[tex-hyphen] [lltx] spell checking TeX files

Wed Oct 10 19:17:11 CEST 2012

[Full quote, because I mistakenly moved the discussion to the lualatex
list.  Moving now to luatex at tug.org, please reply there.  Sorry for the
multiple mails.]

Am 03.10.2012 20:06, schrieb Stephan Hennig:
> [CC'ing lualatex-dev at tug.org and tex-hyphen at tug.org,
> since spell checking is of international concern.
> Please reply to lualatex-dev at tug.org.]
> 
> Am 02.10.2012 16:01, schrieb Pander:
> 
>> You can mention that the Dutch patterns are being processed by OpenTaal.
>> They are put on hold since we are working very hard on the next version
>> of spell checking at the moment.
> 
> You're speaking about spell checking, not hyphenation, right?  Could you
> please elaborate a bit?
> 
> I've recently thought about spell checking of TeX documents and came up
> with the following idea that requires LuaTeX's node list manipulations:
> 
> 1. In the first LuaTeX run, write all typeset text into a UTF-8 encoded
> text file.
> 
> 2. Feed that text file to your favourite spell checker, generating a
> list of bad words.
> 
> 3. In the second run, LuaTeX reads-in the list of bad words and puts a
> red wavy line under all bad words in the document.  A possible approach
> is to mark nodes corresponding to a bad word in pre_linebreak_filter
> with an attribute so that they can be identified later.
> 
> 
> Pro:
> 
> + The approach is spell checking application agnostic.  It only
>   requires that the spell checker can output a list of bad words
>   (aspell and hunspell can do so).
> 
> + The spell checker doesn't need to know TeX syntax.  Even though,
>   aspell as well as hunspell can cope with TeX source files, they
>   cannot spell check TeX generated text that is not explicitly in
>   the source file.  Additionally, commercial spell checkers likely
>   do not know about TeX (such as Duden Korrektor, a spell checker
>   for the German language).
> 
> + You can optionally use multiple spell checkers at once.
> 
> + Point'n'click people have their red wavy lines in the PDF, while
>   others can still just look at the list of bad words.
> 
> + The approach might work with Grammar checkers as well.  Don't know.
> 
> 
> Cons:
> 
> - Red wavy lines are only marketing ...
> 
> 
> I have attached a small package totext (license is LPPL) trying to
> implement step 1 outlined above.  To test it, add the line
> 
>   \usepackage{totext}
> 
> to a LaTeX file and process that with LuaLaTeX.  The package should work
> with other formats as well, but then users need to adapt file
> totext.sty, which consists of only 2 lines.  During the TeX run, a file
> <jobname>.txt is created that should contain most of the text of the TeX
> output.  The output is broken to a fixed line length, that is currently
> hard-coded to 72 characters per line (can be adjusted on ln. 164 in
> totext.lua).  Attached is file sample2e.txt, which contains the output
> of a compile run of sample2e.tex.
> 
> The package currently hooks into the pre_linebreak_filter and
> hpack_filter callbacks.  I'm not sure what the best callbacks are, but
> to avoid irritating the spell checker words should preferably not be
> hyphenated in the text file.  The red wavy lines, on the other hand,
> need to be inserted after all text is laid-out on the page (perhaps in
> buildpage_filter?).

The code is now available on GitHub,
<URL:https://github.com/hennigs/spelling>.

> What doesn't work:
> 
> * The package currently doesn't deal with mathematics.

See issue #8.

> * Ligatures are not resolved into their constituent letters.

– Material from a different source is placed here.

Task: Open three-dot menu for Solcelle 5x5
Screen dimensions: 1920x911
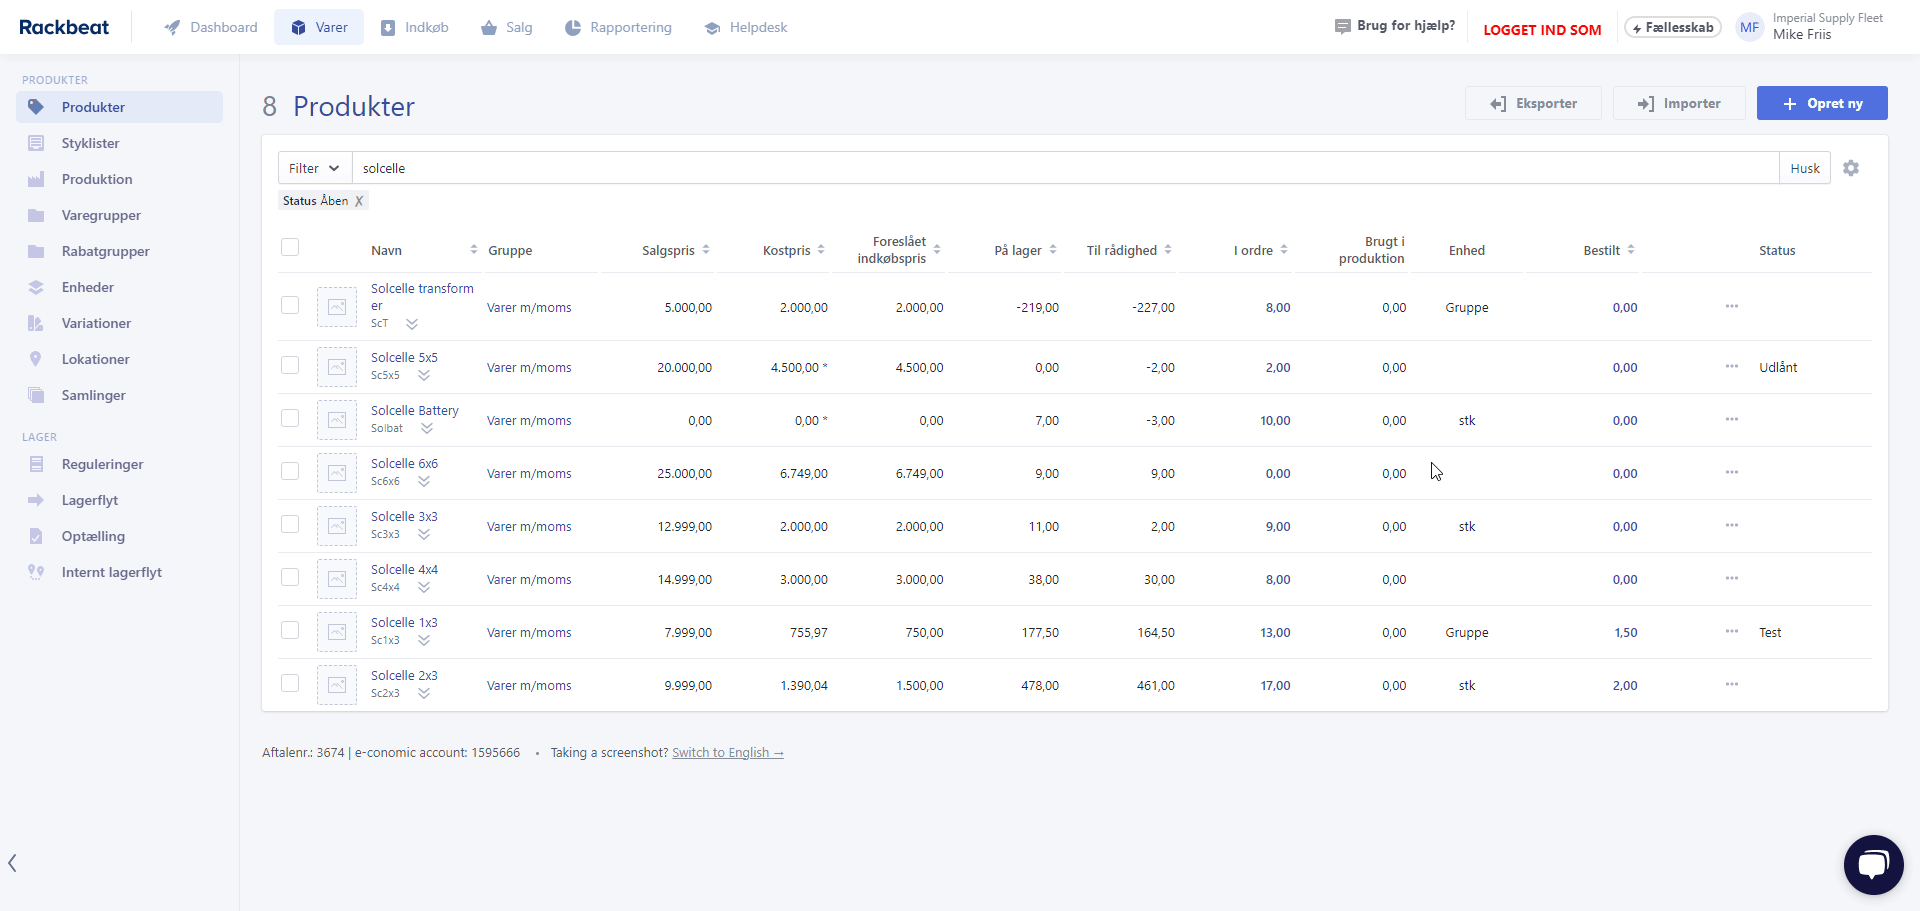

I've added a code point substitution feature.  The most important latin
ligatures, like 'ﬀ', 'ﬁ' etc., are now translated into 'ff', 'fi' etc.
to help the incapable spell-checker.  The translation table is currently
hard-coded.  A TeX interface for fine-grained substitution control would
be nice, e.g., for switching of substitution of long s (ſ) by s.
Contributions are warmly welcome, especially those for the TeX parts.
I'd love to see issues #1 and #2 resolved soon to make a first upload to
CTAN.

> * Footnote marks are missing in the text.

That works now.

> * It fails miserably on the \LaTeX logo.  The package adopted the
>   definition of a word from the chickenize package (start with a
>   glyph node, end with a node whose id is neither of 37 glyph,
>   7 disc, 11 kern, 22 ???).  It seems like more nodes have to be
>   considered as being possible parts of a word.

The definition of the LaTeX logo contains a \vbox.  That is best
repaired by providing a definition of the Logo without a \vbox within a
word (the TeX logo does without), see issue #12.

I'm on the road for the rest of the week and perhaps a bit less
responsive.  Oh, and did I mention that I'd be happy to hand-over
maintenance of this package to someone else?  Check it out!

Happy TeXing,
Stephan Hennig